Ici, l’homme est, pour ainsi dire, égal à lui-même. Il n’y a pas la perspective d’un progrès comme chez Condorcet. L’homme reste rebelle, égoïste, et potentiellement sauvage. C’est un loup. Mais, par chance, ce loup est doué d’intelligence, et il peut donc mettre un frein à ses pulsions premières, à sa tendance à l’égoïsme et à la rébellion. Ainsi, l’homme, par nature « asocial », finit par réussir à vivre en société (c’est grâce aux lois naturelles, qui, selon Hobbes, orientent l’homme vers la paix et la vertu, et correspondent à des commandements de la raison, aussi bien qu’à des prescriptions divines). Il est à la fois un loup et un dieu pour lui-même. L’État, se concrétisant à partir de la raison des individus humains, est pensé comme un « produit artificiel du calcul humain » (Schmitt). La raison est conçue comme calculatrice chez Hobbes (ce qui n’est pas étonnant, puisque ratio renvoie notamment au calcul).

Schmitt parle alors de l’importance qu’ont pris, au détriment des considérations métaphysiques, les progrès techniques et scientifiques, comme si une telle mise en avant du domaine technico-scientifique (produit de la raison et du calcul) était une conséquence de cette manière d’envisager l’État.

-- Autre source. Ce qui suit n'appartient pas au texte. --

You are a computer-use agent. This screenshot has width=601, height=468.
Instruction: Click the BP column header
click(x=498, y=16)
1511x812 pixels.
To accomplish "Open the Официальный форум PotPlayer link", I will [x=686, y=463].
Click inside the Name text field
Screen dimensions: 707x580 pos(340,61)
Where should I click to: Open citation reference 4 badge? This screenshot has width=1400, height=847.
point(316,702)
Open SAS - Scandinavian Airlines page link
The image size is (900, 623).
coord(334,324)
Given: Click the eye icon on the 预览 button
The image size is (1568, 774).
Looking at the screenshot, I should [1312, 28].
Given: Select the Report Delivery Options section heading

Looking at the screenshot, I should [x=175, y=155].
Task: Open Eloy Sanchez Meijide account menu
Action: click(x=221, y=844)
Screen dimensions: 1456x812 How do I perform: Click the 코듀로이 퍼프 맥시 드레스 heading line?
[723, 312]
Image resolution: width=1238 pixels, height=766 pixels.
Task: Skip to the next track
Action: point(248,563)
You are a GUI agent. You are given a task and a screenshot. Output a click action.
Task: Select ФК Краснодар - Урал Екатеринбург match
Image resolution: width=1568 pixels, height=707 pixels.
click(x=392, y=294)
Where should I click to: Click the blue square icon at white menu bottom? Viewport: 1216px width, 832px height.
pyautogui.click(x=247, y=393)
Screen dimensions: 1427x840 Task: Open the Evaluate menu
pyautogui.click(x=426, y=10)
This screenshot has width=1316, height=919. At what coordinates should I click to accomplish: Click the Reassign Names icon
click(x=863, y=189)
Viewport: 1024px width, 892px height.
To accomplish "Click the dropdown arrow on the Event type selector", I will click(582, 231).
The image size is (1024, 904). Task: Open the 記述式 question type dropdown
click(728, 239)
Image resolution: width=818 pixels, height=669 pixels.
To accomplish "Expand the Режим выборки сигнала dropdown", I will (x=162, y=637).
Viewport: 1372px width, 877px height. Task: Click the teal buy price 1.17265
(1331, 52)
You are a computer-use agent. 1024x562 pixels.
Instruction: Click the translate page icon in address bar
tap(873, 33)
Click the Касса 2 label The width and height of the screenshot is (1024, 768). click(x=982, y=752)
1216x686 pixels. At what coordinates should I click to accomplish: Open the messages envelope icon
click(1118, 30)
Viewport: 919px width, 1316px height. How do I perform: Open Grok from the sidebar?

Voyant alors un lien entre la pensée de La Mettrie (auteur de L’Homme-machine) et celle de Hobbes, Schmitt conclut :

« C’est seulement la mécanisation de la conception de l’État qui a fini par accomplir la mécanisation de l’image anthropologique de l’homme. »

Nous pourrions alors dire que le mécanisme de Descartes (et notamment sa conception mécaniste du corps) aurait influencé Hobbes jusque dans sa conception de l’État (corps constitué par les hommes), avant que n’advienne, au siècle suivant, L’Homme-machine de La Mettrie (livre au ton plutôt léger et humoristique). Avec la conception de l’État comme grande machine, comme « produit artificiel du calcul humain », Hobbes aurait donc, par rapport à Descartes, franchi un cap supplémentaire sur la route de la mécanisation, entre le corps-machine et l’homme-machine.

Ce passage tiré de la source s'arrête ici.